◆ **Goal of the exercise**: Leave out the pictures and repeat exactly the lines from the one containing "Where should I" through the final line of the listing below.

◆ **Task inputs**:
##############################
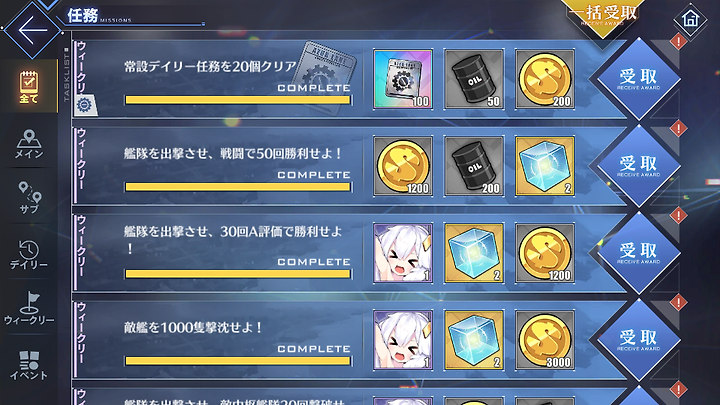Show the デイリー daily missions tab
Screen dimensions: 720x405
click(x=28, y=254)
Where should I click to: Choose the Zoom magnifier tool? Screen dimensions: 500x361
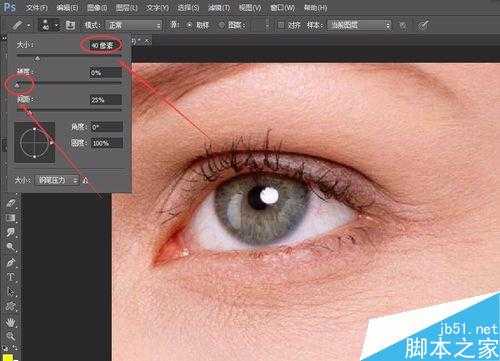pyautogui.click(x=11, y=336)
##############################
◆ **Worked solution**:
Where should I click to: Choose the Zoom magnifier tool? Screen dimensions: 500x361
pyautogui.click(x=11, y=336)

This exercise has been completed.